Only in this case, none of those familiar elements is especially well done. Instead they feel tired, secondhand, even pointless.
That is always a risk with a sequel so far after the event: it feels unnecessary. It has been 9 years since Damon and Greengrass collaborated on The Bourne Ultimatum, and though original trilogy screenwriter Tony Gilroy sought to spin the franchise off in an alternative direction with the convoluted, Damon-less The Bourne Legacy, they did make a satisfying complete series of films. Tonally similar, thematically linked but distinct, and with a nicely shaped narrative, the Bourne saga could have just ended there and it would have been fine. But he has made too much money for Hollywood to allow that.
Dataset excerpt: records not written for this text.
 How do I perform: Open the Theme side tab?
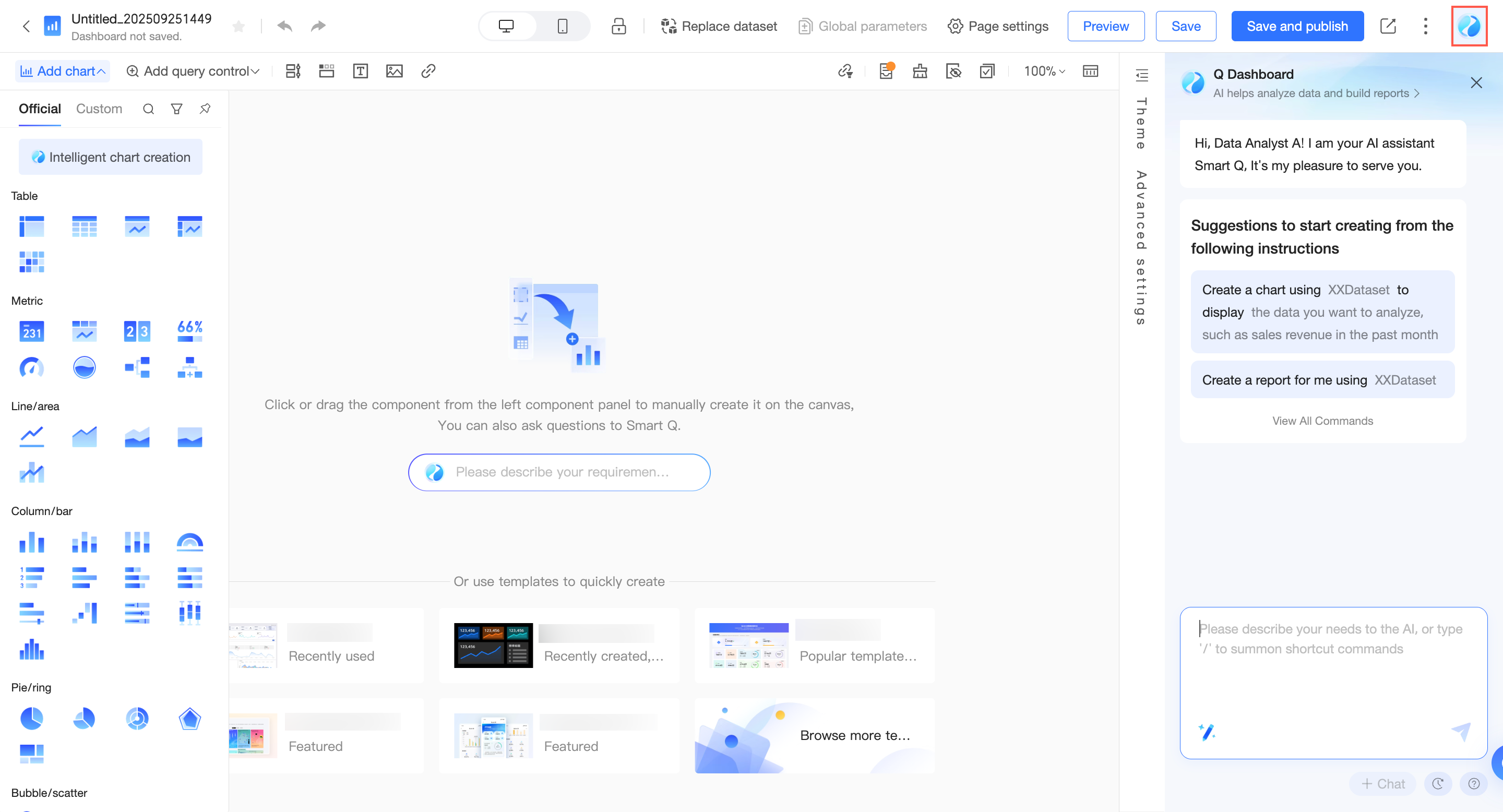tap(1141, 123)
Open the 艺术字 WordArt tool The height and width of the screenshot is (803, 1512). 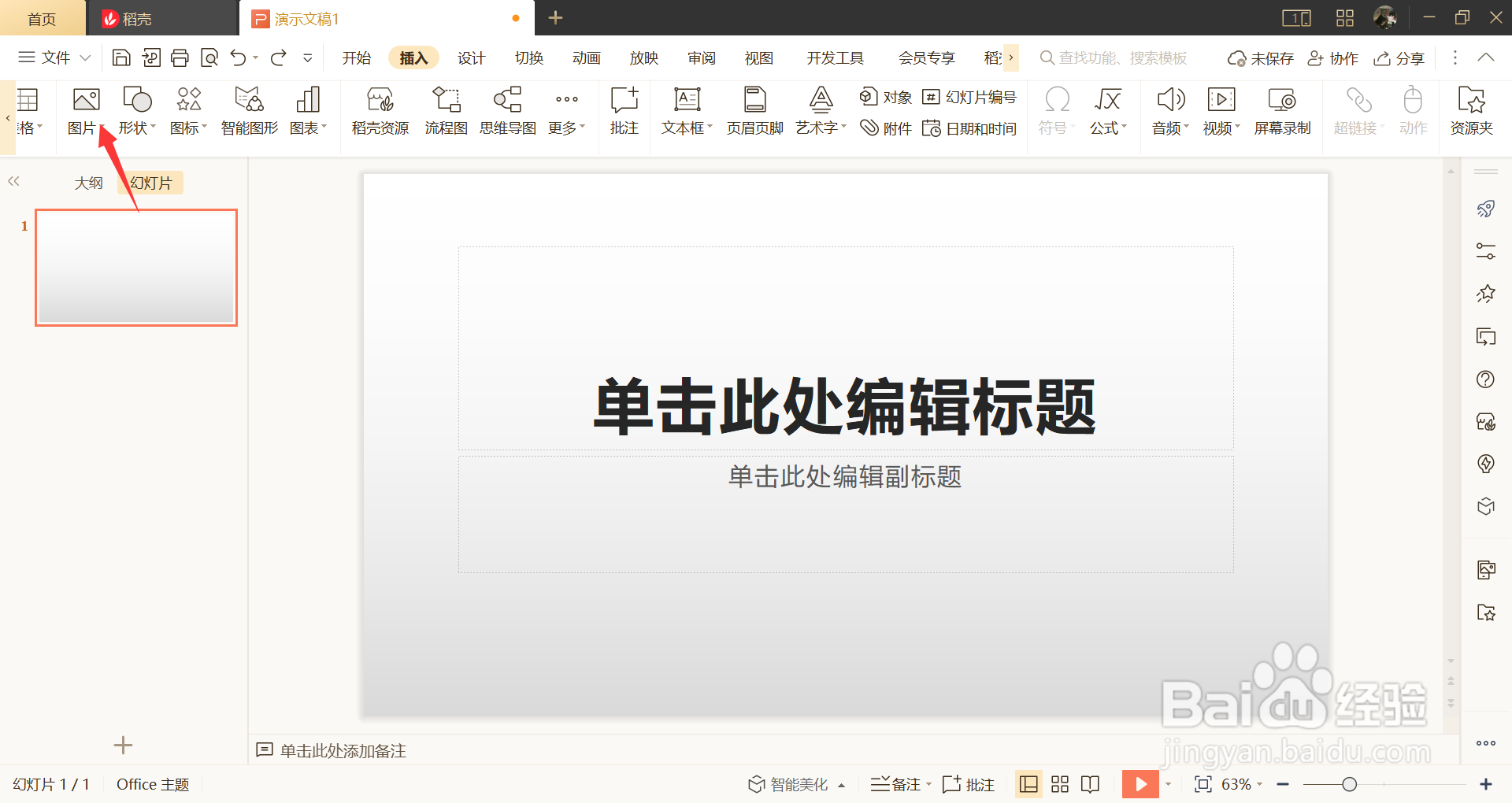[819, 110]
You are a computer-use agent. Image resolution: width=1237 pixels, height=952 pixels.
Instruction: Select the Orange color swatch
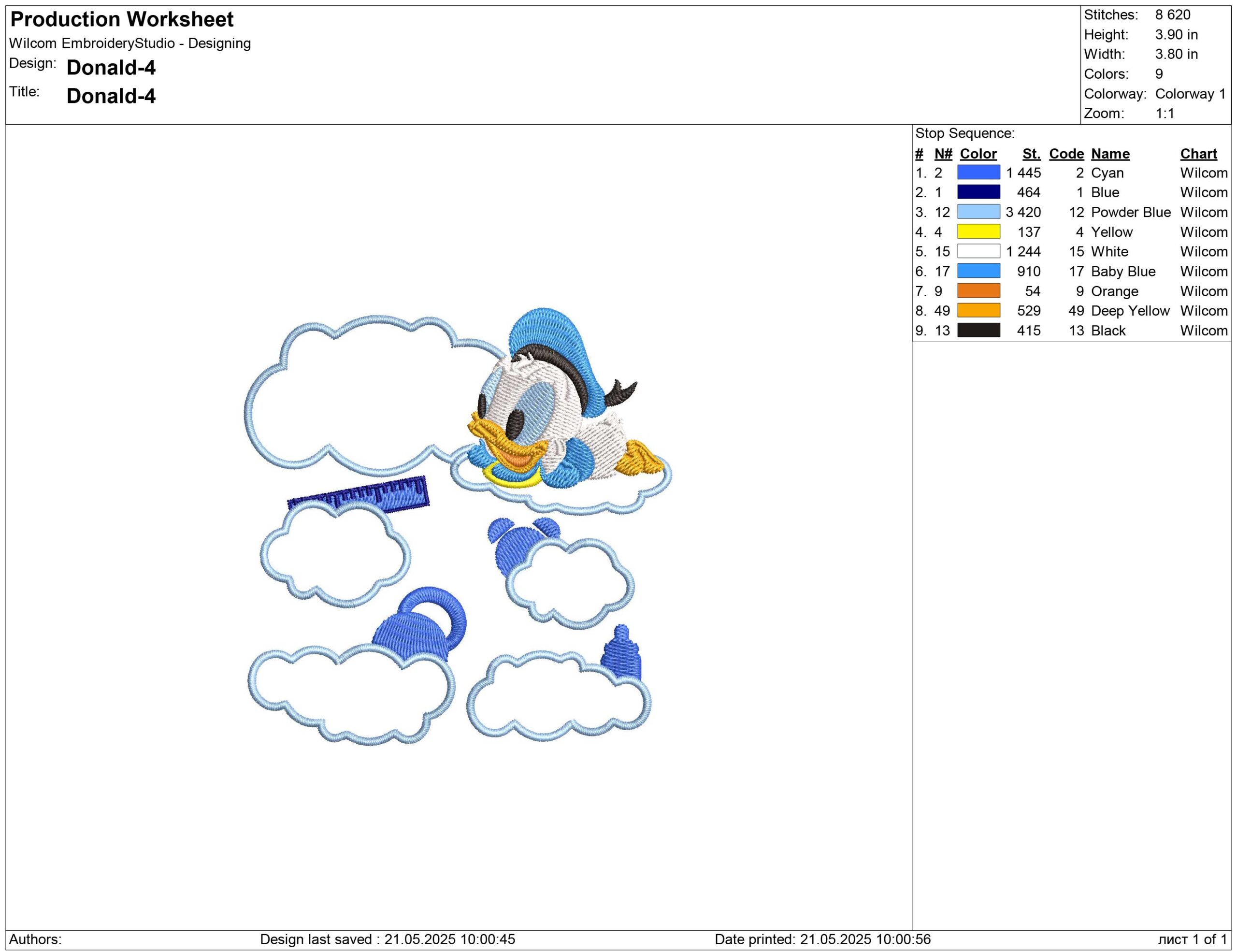coord(978,291)
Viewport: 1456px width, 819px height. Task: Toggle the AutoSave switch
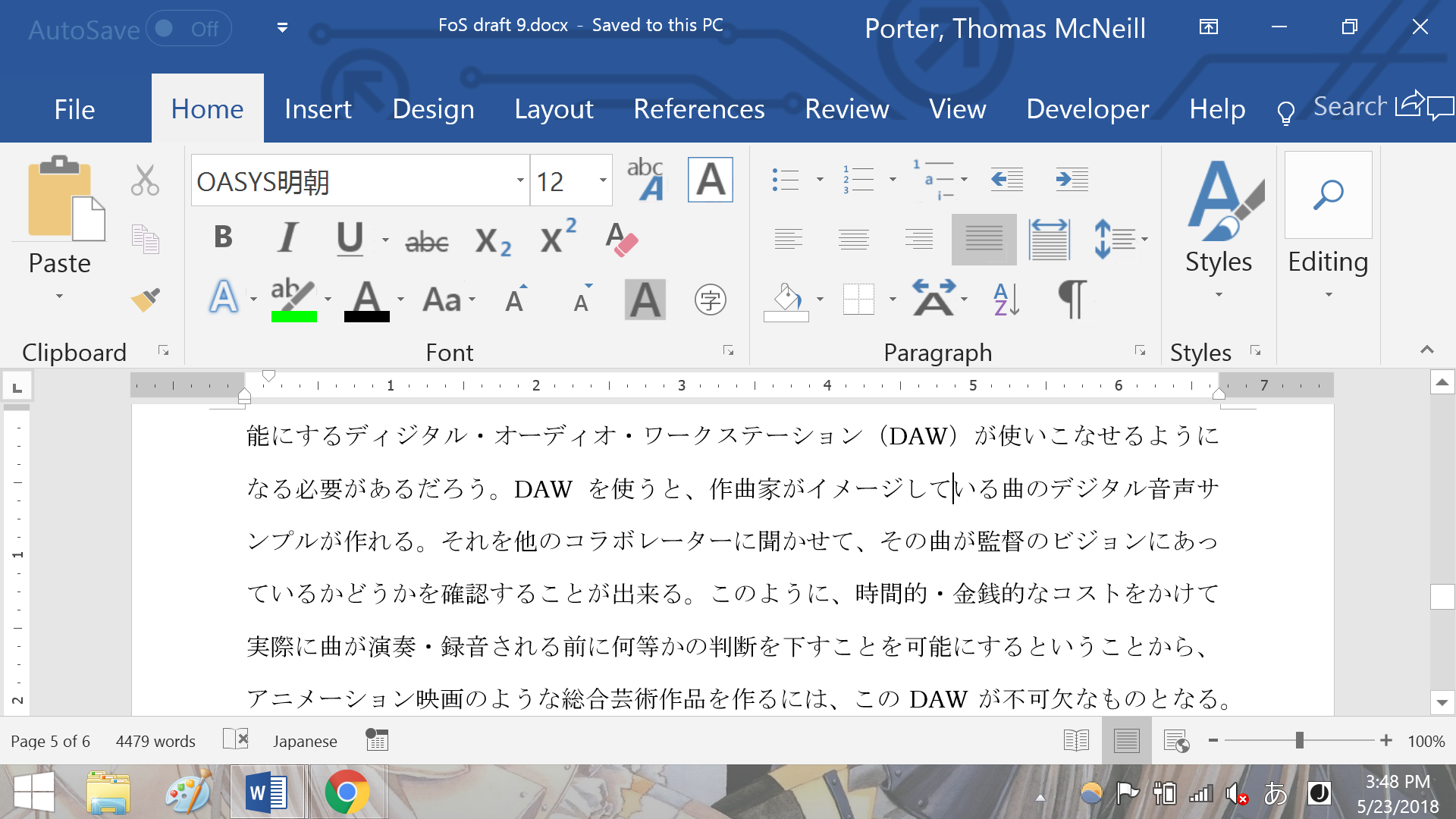(188, 29)
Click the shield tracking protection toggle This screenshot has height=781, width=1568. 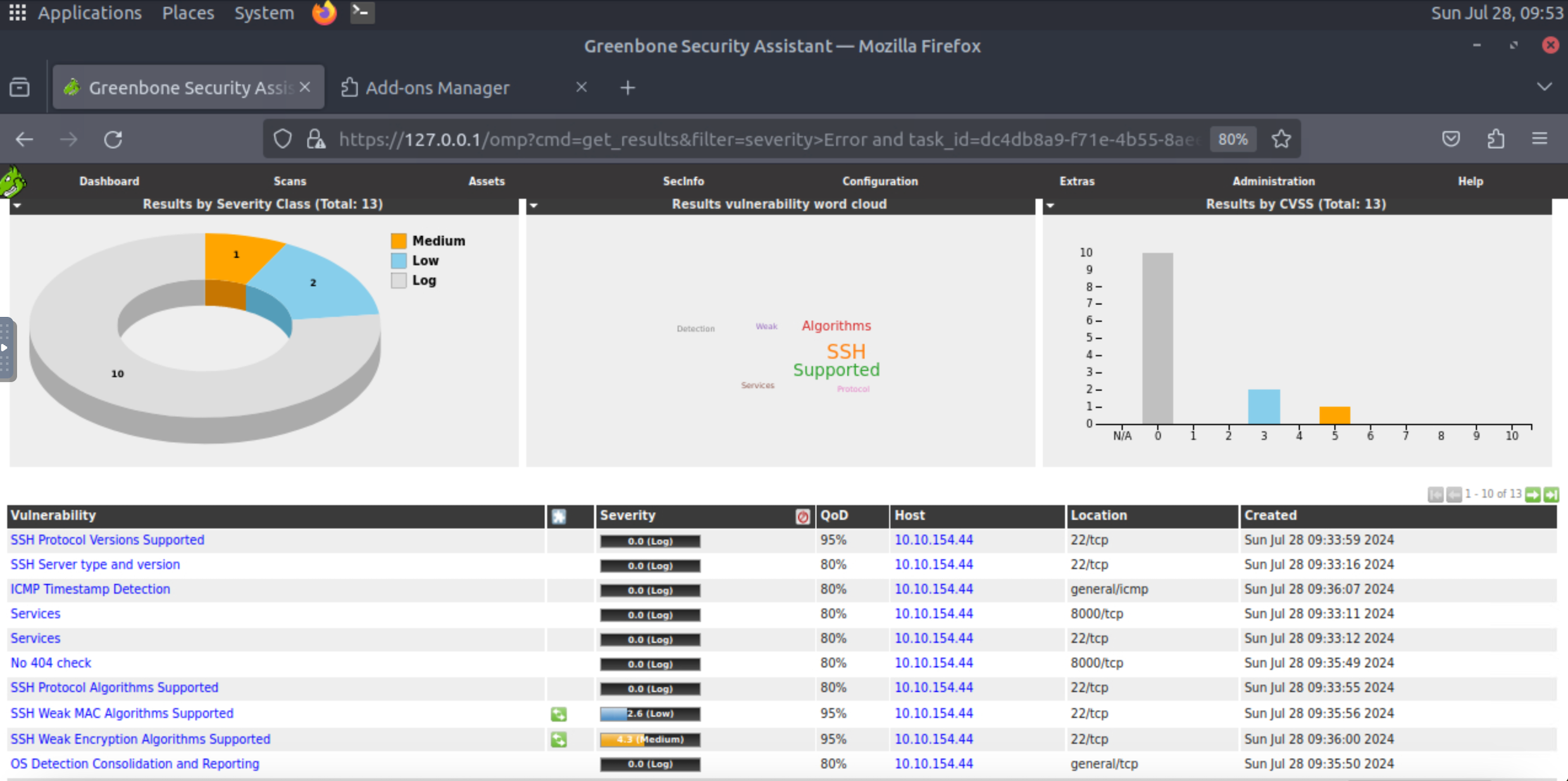[x=283, y=139]
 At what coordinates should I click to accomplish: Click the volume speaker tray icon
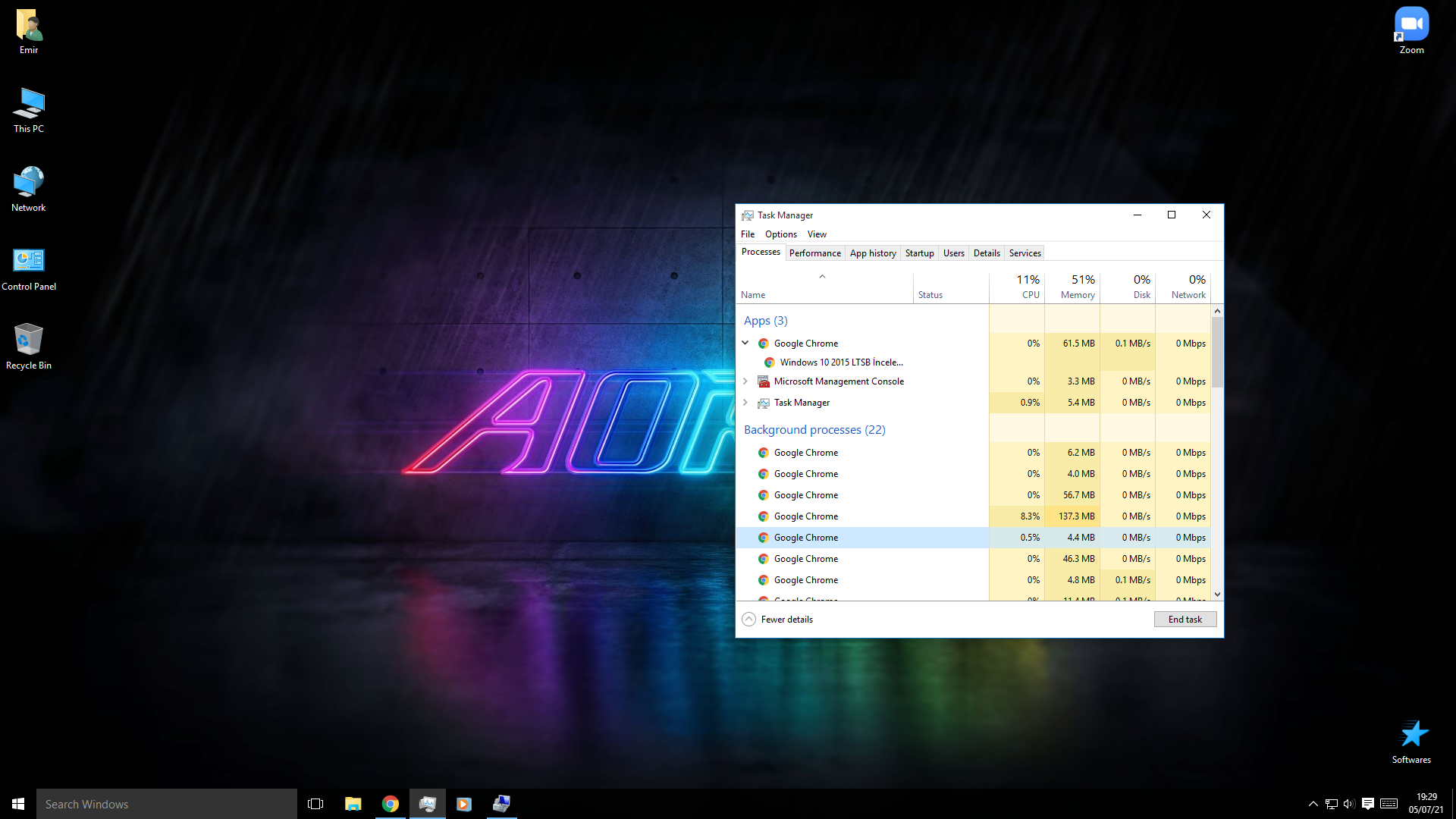click(x=1349, y=804)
So here he is, and the storyline that drags him back into the open within the film seems unworthy of the character. It is complicated and dumb, involving the Mark Zuckerberg-like Riz Ahmed and some new software he has designed, which the CIA (spearhead here by Tommy Lee Jones) hope to use to help them to spy on everybody, all of the time. Bourne (living a life as a bare-knuckle street fighter, much like Rambo at the start of Rambo 3) is contacted by Nicki (Julia Styles), who tells him that he needs to see some files she hacked from the CIA, since they explain some more about his past. So now he's on the run, trying to uncover more about his own life, while new CIA tech-head (Alicia Vikander) is convinced he can be brought back in and her boss (Lee-Jones) and his pet assassin (Cassell) are bent on killing him.
Basically, much here is utterly boring. Too many conversations in control rooms, board rooms, hotel rooms. Bourne barely features, showing up at each action scene then more or less disappearing again after he's inflicted maximum damage and completed one ridiculous feat of physical daring and ingenuity. But the stakes feel low and forced, the existential questions underpinning the original films totally absent and replaced by bigger, louder, dumber set pieces.
Those set-pieces and the excellent cast keep this watchable through the long dry stretches. Damon - now the greatest movie star of his generation - grimaces and grunts and looks sad when he needs to do so, but he feels a bit too good for this role now.